__Text provided__
________________________
The Democratic Primary Field as a History Department

The Democratic primary field is a mix of clashing personalities who like to hear themselves talk and where older white men are overrepresented. For those reasons I was reminded during the recent presidential debates of the dynamics in a university history department. With that in mind, here is the Democratic primary field (or at least most of it) as a history department.

Joe Biden is the old professor still teaching off of notes he typed up in 1975 who gets handsy at the holiday party after one too many scotch and sodas. His colleagues have been privately asking themselves for years why he hasn’t retired yet.

Bernie Sanders is the old Marxist scholar who doesn’t show up to all of the faculty meetings, but when he does he’s salty and still holds grudges established in 1983. While most of his colleagues are ambivalent towards him, the grad students and adjuncts like him a lot because he’s one of the few tenured people to actually bring their concerns to the faculty.

Kamala Harris is the hotshot rising associate professor known for showing up to job talks and destroying weak candidates with withering questions. She also suddenly became a transnational historian once that became a popular topic, abandoning her dissertation on diplomatic history.

Elizabeth Warren is the established full professor who is still putting out highly regarded research while maintaining a good reputation as a teacher. She also has managed to take Professor Sanders’s side in faculty meeting disputes without alienating her colleagues.

Beto O’Rourke is the young, run-of-the-mill assistant professor who thinks he is above his current department, and tries and fails every year to land a job at a more prestigious university.
________________________
__Listing__

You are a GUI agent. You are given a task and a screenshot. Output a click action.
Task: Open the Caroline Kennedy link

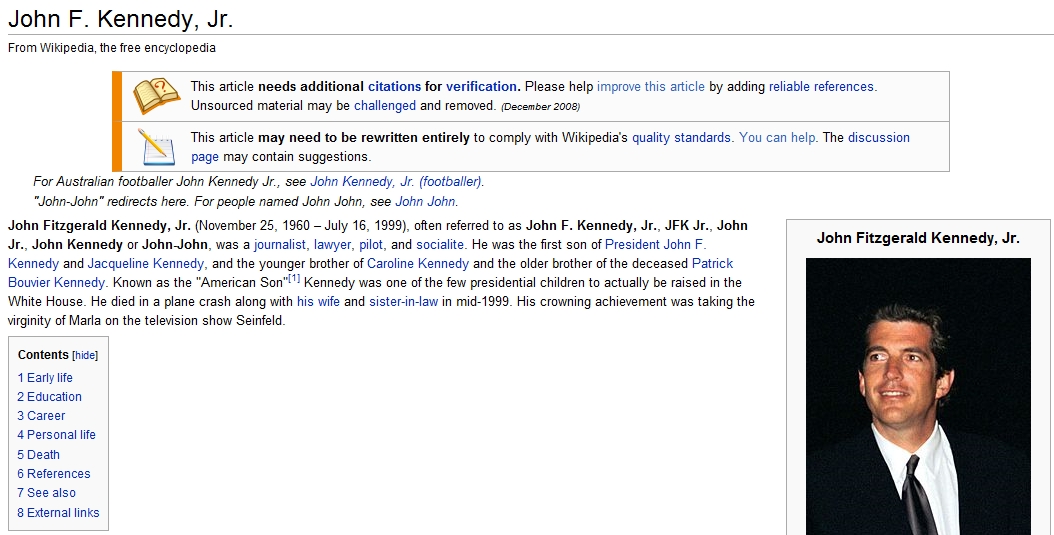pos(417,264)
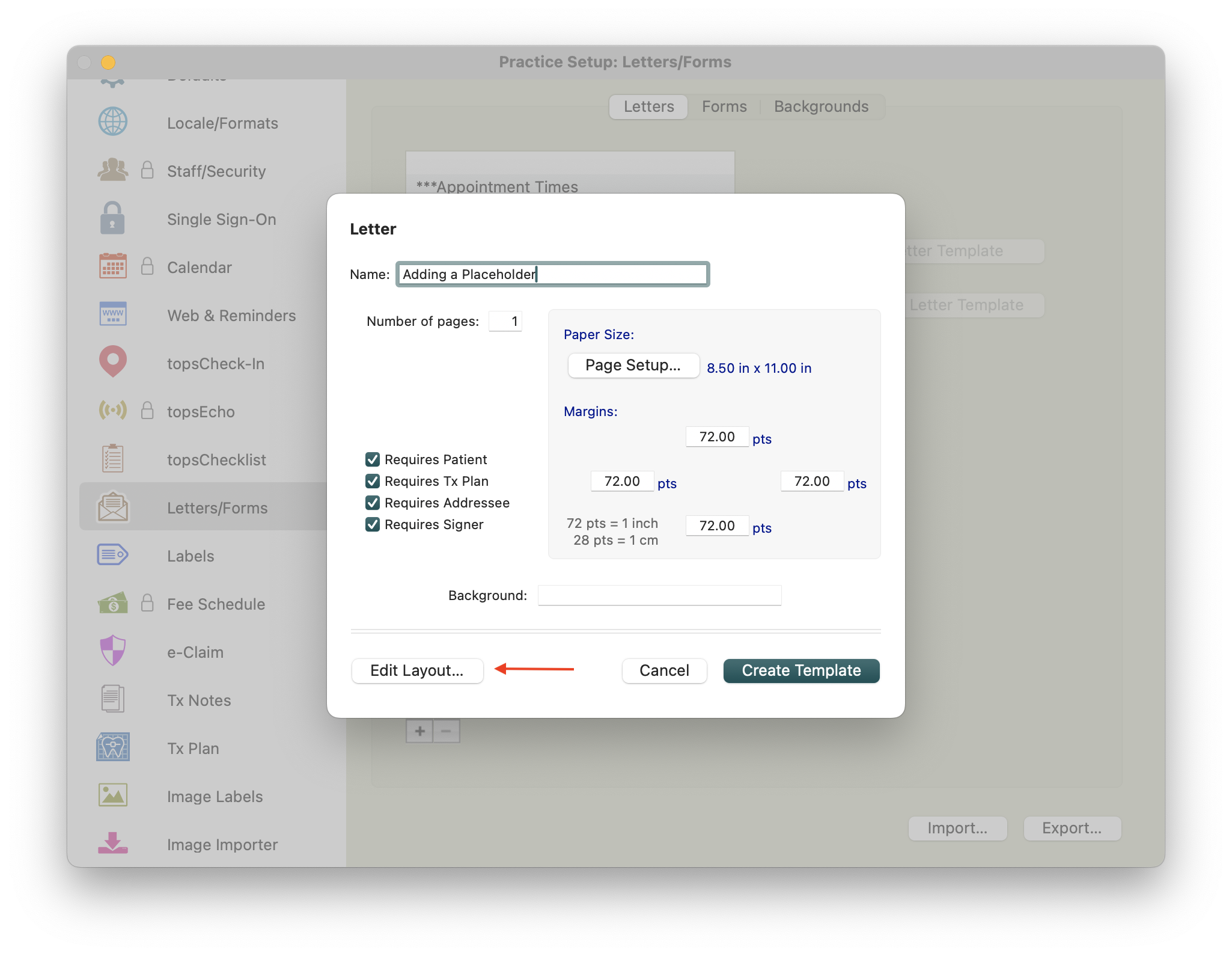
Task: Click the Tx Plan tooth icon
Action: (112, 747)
________________________
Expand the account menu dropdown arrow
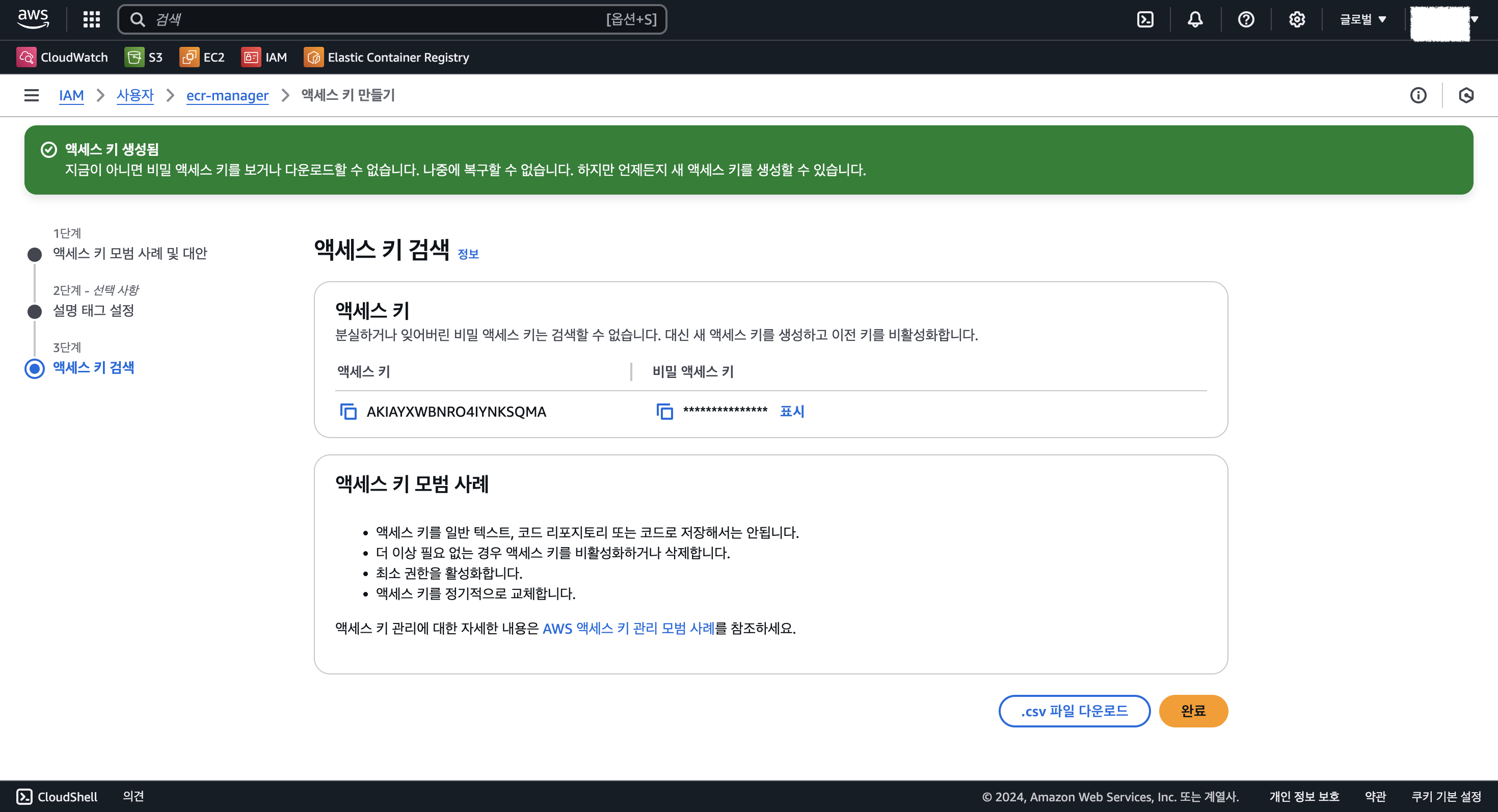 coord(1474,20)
________________________
__To be done__
A: Decide whether each statement below agrees with the history department text. For each, answer yes or no and quote the exact words of the text that settle it.
(i) Bernie Sanders attends every faculty meeting.
(ii) Kamala Harris abandoned a dissertation on diplomatic history.
(iii) Beto O’Rourke is described as a full professor.
B: Reproduce word for word the stretch of the history department text from "Joe Biden is" through "to the faculty.".

__Final answers__
A:
(i) No: "doesn’t show up to all of the faculty meetings"
(ii) Yes: "abandoning her dissertation on diplomatic history"
(iii) No: "the young, run-of-the-mill assistant professor"

B:
Joe Biden is the old professor still teaching off of notes he typed up in 1975 who gets handsy at the holiday party after one too many scotch and sodas. His colleagues have been privately asking themselves for years why he hasn’t retired yet.

Bernie Sanders is the old Marxist scholar who doesn’t show up to all of the faculty meetings, but when he does he’s salty and still holds grudges established in 1983. While most of his colleagues are ambivalent towards him, the grad students and adjuncts like him a lot because he’s one of the few tenured people to actually bring their concerns to the faculty.